Around 6 PM, the guests of honored arrived after a long journey from Senegal that same morning and were already in song and dance as they marched into the Casa de Hacienda with the local Saya group. After taking an hour to rest and prepare, the Tigers of Africa took the stage draped in their colorful, intricate costumes to begin their performance. The fast rhythm of the traditional drums complimented the movements of the dancers who jumped, ran, flipped and twisted around. Although the performance was only 30 minutes long, the whole crowd was profoundly impressed. Afterwards, everyone had a chance to chat with the performers who are currently on a tour throughout South America. Although there was a struggle for communication between the Spanish-speaking locals and the French/Wolof-speaking Senegalese performers, both parties were elated to interact with their African brothers and sisters. This also gave me an opportunity to use my knowledge of French and Spanish to translate between them.
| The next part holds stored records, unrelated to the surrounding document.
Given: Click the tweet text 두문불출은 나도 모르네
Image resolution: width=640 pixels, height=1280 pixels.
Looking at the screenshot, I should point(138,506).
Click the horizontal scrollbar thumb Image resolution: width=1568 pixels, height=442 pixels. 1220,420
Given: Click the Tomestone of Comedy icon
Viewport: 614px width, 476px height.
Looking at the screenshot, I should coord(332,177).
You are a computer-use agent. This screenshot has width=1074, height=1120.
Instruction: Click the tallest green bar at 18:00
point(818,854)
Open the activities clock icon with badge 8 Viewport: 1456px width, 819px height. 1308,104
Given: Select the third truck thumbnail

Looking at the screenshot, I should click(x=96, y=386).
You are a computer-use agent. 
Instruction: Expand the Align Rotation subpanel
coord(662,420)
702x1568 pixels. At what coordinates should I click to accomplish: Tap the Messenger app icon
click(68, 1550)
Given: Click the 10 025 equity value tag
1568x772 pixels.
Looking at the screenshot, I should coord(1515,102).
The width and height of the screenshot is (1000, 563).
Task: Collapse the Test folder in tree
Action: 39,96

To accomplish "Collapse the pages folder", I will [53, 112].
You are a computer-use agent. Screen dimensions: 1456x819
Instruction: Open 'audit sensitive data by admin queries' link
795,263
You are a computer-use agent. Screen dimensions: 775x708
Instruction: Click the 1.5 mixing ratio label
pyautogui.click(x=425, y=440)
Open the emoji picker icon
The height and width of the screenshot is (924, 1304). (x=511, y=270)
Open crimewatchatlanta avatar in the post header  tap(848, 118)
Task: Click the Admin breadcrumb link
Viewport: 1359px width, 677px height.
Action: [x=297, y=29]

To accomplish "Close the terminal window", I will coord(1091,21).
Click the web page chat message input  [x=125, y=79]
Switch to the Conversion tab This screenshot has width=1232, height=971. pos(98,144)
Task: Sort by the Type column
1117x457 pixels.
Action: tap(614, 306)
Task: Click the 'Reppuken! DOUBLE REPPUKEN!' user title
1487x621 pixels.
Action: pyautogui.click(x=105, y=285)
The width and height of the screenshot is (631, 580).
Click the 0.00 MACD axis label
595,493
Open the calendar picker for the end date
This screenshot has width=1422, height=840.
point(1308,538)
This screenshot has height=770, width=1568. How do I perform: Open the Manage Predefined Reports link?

Our time spent in Los Yungas with the Afro-Bolivian communities was an incredible, unforgettable experience. Everywhere I went the people referred to me as ‘family’ and expressed how happy they were to have their African sister visiting the community. Having based my ISP (Independent Study Project) on the Afro-Bolivian history and culture while in our Tiquipaya homestays, travelling to Los Yungas was an opportunity to immerse myself first-hand into the culture I had read and heard so much about.
The struggle for the recognition and acceptance of black, African-descendent communities all over the world is an ongoing challenge. However, the Afro-Bolivian community of Los Yungas proves that communities can join together and share their history and identity through the power of music and dance.